Source records —
--

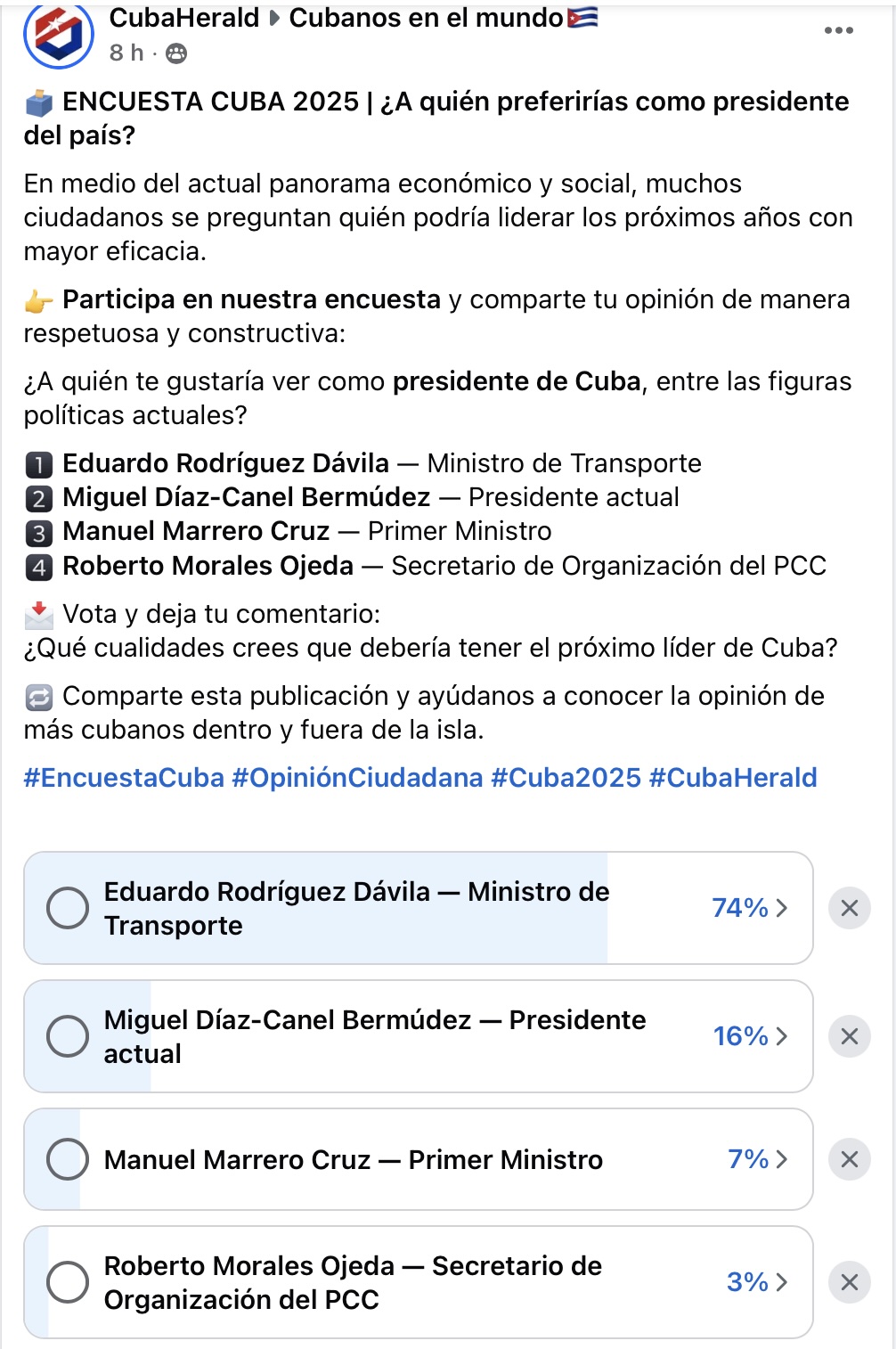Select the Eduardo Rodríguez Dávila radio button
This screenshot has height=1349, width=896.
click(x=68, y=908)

--

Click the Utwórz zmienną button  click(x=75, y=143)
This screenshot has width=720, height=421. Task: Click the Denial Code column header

--

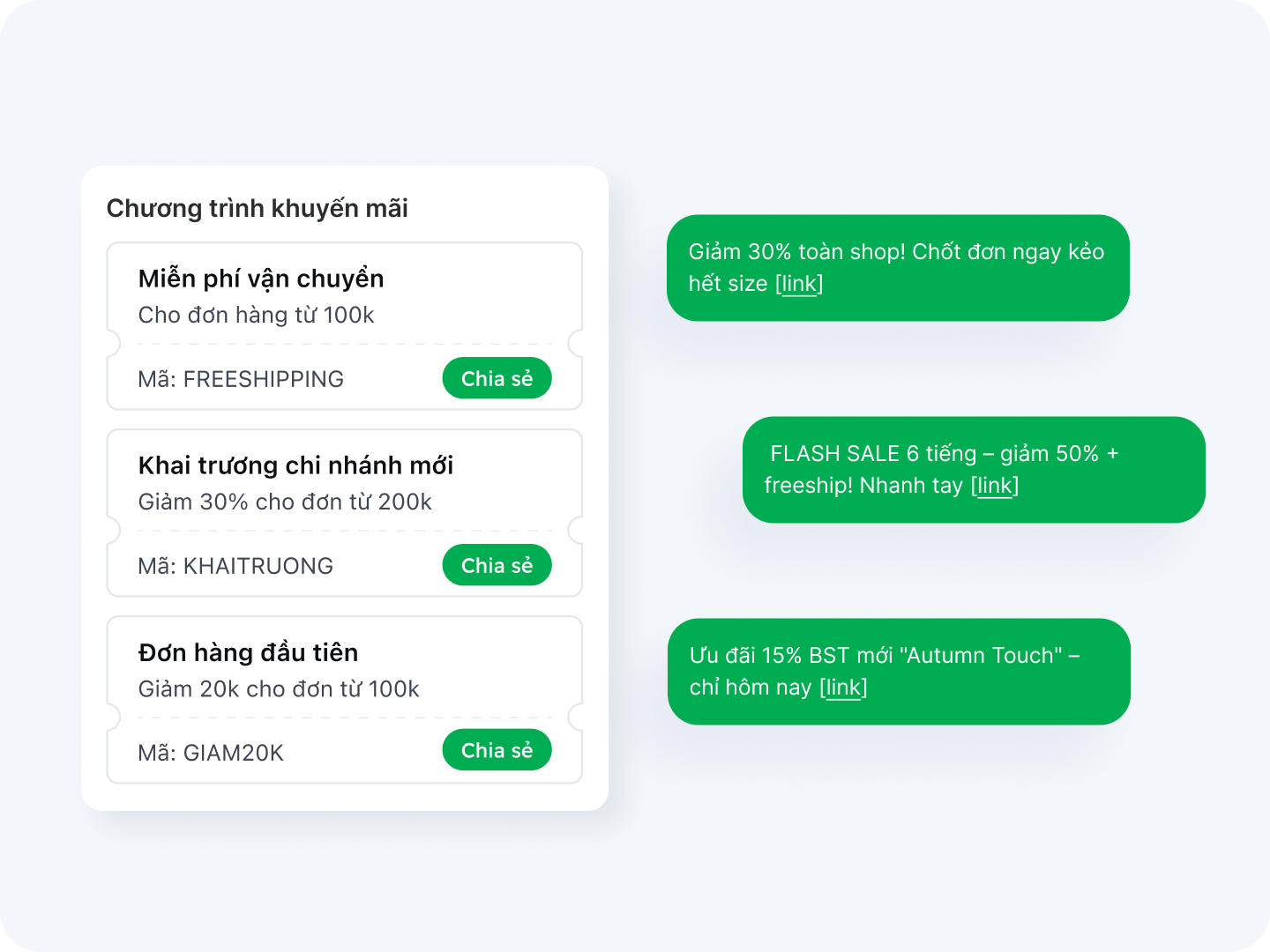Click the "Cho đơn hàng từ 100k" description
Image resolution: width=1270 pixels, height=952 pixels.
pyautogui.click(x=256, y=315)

--

What this task involves — Retype, in the same exact form, the lines of the material above from the line holding "Click the Utwórz" through the line holding "This screenshot has width=720, height=421.".

Output —
Click the Utwórz zmienną button  click(x=75, y=143)
This screenshot has width=720, height=421. Task: Click the Denial Code column header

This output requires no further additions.